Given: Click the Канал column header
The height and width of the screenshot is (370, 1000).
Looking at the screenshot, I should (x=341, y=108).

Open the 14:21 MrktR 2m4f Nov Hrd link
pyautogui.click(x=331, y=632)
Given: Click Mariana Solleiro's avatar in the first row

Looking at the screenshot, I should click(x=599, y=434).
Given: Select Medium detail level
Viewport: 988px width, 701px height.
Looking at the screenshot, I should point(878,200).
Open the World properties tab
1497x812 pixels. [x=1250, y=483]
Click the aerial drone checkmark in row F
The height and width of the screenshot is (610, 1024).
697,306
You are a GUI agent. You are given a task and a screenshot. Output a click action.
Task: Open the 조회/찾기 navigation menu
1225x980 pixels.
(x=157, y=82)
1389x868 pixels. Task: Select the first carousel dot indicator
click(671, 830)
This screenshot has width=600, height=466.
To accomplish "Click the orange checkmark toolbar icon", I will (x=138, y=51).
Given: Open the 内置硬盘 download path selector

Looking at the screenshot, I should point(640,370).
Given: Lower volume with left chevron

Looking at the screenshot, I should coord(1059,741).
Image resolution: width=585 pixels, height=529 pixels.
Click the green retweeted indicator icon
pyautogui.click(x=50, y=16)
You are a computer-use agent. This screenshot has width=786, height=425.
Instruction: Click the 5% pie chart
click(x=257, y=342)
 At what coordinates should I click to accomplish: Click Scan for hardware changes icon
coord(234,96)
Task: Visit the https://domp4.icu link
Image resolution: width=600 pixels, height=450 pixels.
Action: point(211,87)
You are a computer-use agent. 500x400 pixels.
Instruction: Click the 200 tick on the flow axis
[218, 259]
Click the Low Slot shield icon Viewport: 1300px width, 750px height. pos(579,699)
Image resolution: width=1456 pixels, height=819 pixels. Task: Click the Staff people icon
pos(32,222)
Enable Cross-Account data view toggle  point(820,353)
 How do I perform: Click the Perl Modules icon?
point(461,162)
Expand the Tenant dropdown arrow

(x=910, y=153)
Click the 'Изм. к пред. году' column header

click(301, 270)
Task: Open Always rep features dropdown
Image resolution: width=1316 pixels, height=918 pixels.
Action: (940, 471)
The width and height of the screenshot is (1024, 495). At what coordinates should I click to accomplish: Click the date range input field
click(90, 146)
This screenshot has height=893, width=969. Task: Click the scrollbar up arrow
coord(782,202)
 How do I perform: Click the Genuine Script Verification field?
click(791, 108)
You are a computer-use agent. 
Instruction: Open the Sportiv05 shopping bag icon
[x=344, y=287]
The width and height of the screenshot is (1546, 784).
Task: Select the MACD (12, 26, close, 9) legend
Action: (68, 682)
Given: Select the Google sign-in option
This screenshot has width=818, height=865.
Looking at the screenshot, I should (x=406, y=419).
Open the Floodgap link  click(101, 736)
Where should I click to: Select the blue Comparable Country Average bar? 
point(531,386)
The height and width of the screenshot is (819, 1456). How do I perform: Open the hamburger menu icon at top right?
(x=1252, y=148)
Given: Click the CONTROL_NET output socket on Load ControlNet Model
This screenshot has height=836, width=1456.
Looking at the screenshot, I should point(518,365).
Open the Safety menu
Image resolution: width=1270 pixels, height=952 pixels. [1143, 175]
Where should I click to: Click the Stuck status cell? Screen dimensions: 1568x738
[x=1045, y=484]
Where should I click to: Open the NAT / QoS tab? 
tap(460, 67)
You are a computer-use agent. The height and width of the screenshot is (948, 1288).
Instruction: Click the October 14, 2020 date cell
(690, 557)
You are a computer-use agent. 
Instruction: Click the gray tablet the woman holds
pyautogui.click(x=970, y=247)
————
■ Problem description ■
Could you write out all of the data above, line for line, with no changes?

■ Full response ■
Given: Click the Канал column header
The height and width of the screenshot is (370, 1000).
Looking at the screenshot, I should (x=341, y=108).

Open the 14:21 MrktR 2m4f Nov Hrd link
pyautogui.click(x=331, y=632)
Given: Click Mariana Solleiro's avatar in the first row

Looking at the screenshot, I should click(x=599, y=434).
Given: Select Medium detail level
Viewport: 988px width, 701px height.
Looking at the screenshot, I should point(878,200).
Open the World properties tab
1497x812 pixels. [x=1250, y=483]
Click the aerial drone checkmark in row F
The height and width of the screenshot is (610, 1024).
697,306
You are a GUI agent. You are given a task and a screenshot. Output a click action.
Task: Open the 조회/찾기 navigation menu
1225x980 pixels.
(x=157, y=82)
1389x868 pixels. Task: Select the first carousel dot indicator
click(671, 830)
This screenshot has width=600, height=466.
To accomplish "Click the orange checkmark toolbar icon", I will (x=138, y=51).
Given: Open the 内置硬盘 download path selector

Looking at the screenshot, I should point(640,370).
Given: Lower volume with left chevron

Looking at the screenshot, I should coord(1059,741).
Image resolution: width=585 pixels, height=529 pixels.
Click the green retweeted indicator icon
pyautogui.click(x=50, y=16)
You are a computer-use agent. This screenshot has width=786, height=425.
Instruction: Click the 5% pie chart
click(x=257, y=342)
 At what coordinates should I click to accomplish: Click Scan for hardware changes icon
coord(234,96)
Task: Visit the https://domp4.icu link
Image resolution: width=600 pixels, height=450 pixels.
Action: point(211,87)
You are a computer-use agent. 500x400 pixels.
Instruction: Click the 200 tick on the flow axis
[218, 259]
Click the Low Slot shield icon Viewport: 1300px width, 750px height. pos(579,699)
Image resolution: width=1456 pixels, height=819 pixels. Task: Click the Staff people icon
pos(32,222)
Enable Cross-Account data view toggle  point(820,353)
 How do I perform: Click the Perl Modules icon?
point(461,162)
Expand the Tenant dropdown arrow

(x=910, y=153)
Click the 'Изм. к пред. году' column header

click(301, 270)
Task: Open Always rep features dropdown
Image resolution: width=1316 pixels, height=918 pixels.
Action: (940, 471)
The width and height of the screenshot is (1024, 495). At what coordinates should I click to accomplish: Click the date range input field
click(90, 146)
This screenshot has height=893, width=969. Task: Click the scrollbar up arrow
coord(782,202)
 How do I perform: Click the Genuine Script Verification field?
click(791, 108)
You are a computer-use agent. 
Instruction: Open the Sportiv05 shopping bag icon
[x=344, y=287]
The width and height of the screenshot is (1546, 784).
Task: Select the MACD (12, 26, close, 9) legend
Action: (68, 682)
Given: Select the Google sign-in option
This screenshot has width=818, height=865.
Looking at the screenshot, I should (x=406, y=419).
Open the Floodgap link  click(101, 736)
Where should I click to: Select the blue Comparable Country Average bar? 
point(531,386)
The height and width of the screenshot is (819, 1456). How do I perform: Open the hamburger menu icon at top right?
(x=1252, y=148)
Given: Click the CONTROL_NET output socket on Load ControlNet Model
This screenshot has height=836, width=1456.
Looking at the screenshot, I should point(518,365).
Open the Safety menu
Image resolution: width=1270 pixels, height=952 pixels. [1143, 175]
Where should I click to: Click the Stuck status cell? Screen dimensions: 1568x738
[x=1045, y=484]
Where should I click to: Open the NAT / QoS tab? 
tap(460, 67)
You are a computer-use agent. The height and width of the screenshot is (948, 1288).
Instruction: Click the October 14, 2020 date cell
(690, 557)
You are a computer-use agent. 
Instruction: Click the gray tablet the woman holds
pyautogui.click(x=970, y=247)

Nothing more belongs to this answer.